Well, only restarting the Mysql-server also helps.
It would be nice if someone could give me a tip where to put a
little bash-script that does this automatically but only
AFTER the whole system is running.

I tried it in etc/init.d
but until now no luck . .

I would be grateful for any help because my customer
wants to run a POS system with it and so I need the Mysql-server
and it would be a shame to tell him to change to windows.

Regards,
Jan

grantemsley
May 28th, 2009, 11:49 AM
I had this issue once before. I believe my workaround was to edit the init.d script to change the permissions before starting mysql.

JanvL
May 28th, 2009, 04:11 PM
Very strange, I have completely de-installed Mysql at my customer, every little bit of it, almost all libs, tools etc.

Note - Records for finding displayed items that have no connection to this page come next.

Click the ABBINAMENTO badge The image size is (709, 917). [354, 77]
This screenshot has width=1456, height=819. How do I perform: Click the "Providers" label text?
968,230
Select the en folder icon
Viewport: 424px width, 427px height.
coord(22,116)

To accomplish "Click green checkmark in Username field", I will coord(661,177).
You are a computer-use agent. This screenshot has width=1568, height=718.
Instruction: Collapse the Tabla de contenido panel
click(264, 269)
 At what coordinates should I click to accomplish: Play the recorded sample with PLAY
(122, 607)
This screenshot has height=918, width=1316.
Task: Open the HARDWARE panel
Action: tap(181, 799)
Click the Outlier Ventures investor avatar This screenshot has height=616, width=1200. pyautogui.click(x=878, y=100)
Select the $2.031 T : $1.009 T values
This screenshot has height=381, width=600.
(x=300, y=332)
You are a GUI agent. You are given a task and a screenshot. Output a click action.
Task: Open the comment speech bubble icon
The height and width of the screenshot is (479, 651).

Then installed it again and now it is working as it should.

This is the 9.04 with KDE 3.5.10.

I will try this on my 9.04 with KDE 4.2 too and will report it here.

Jan van Leeuwen

JanvL
May 30th, 2009, 02:05 PM
The reason is not the permissions!

More went wrong, if you de-install all mysql-komponents in Kubuntu 9.04 with KDE4 using synaptic you will lose all of KDE. I had to re-install it again using the CLI.

Still if I boot the system starting mysql will result in [fail].
just giving the command
sudo /etc/init.d/mysql restart
will start the mysql server.

So the question is still why will it not start at boot time?
In the internet I found it is a bug in 9.04 having to do with mysql-safemode and no solution to be found.
I did
sudo apt-get --reinstall install mysql-server
but it doesn't help.

If anyone has got an idea I would be very pleased . . .

Regards,
Jan van Leeuwen

JanvL
May 30th, 2009, 05:52 PM
Found a workaround in internet

It must have to do with a timingproblem, so if you
open the script

/etc/init.d/mysql

and you put in the command at the beginning (first command)

sleep 10

and save the script, at the next boot it will take 10 seconds longer but therefore you will have a working mysql-server.

I hope this will help other that are struggleing with the problem.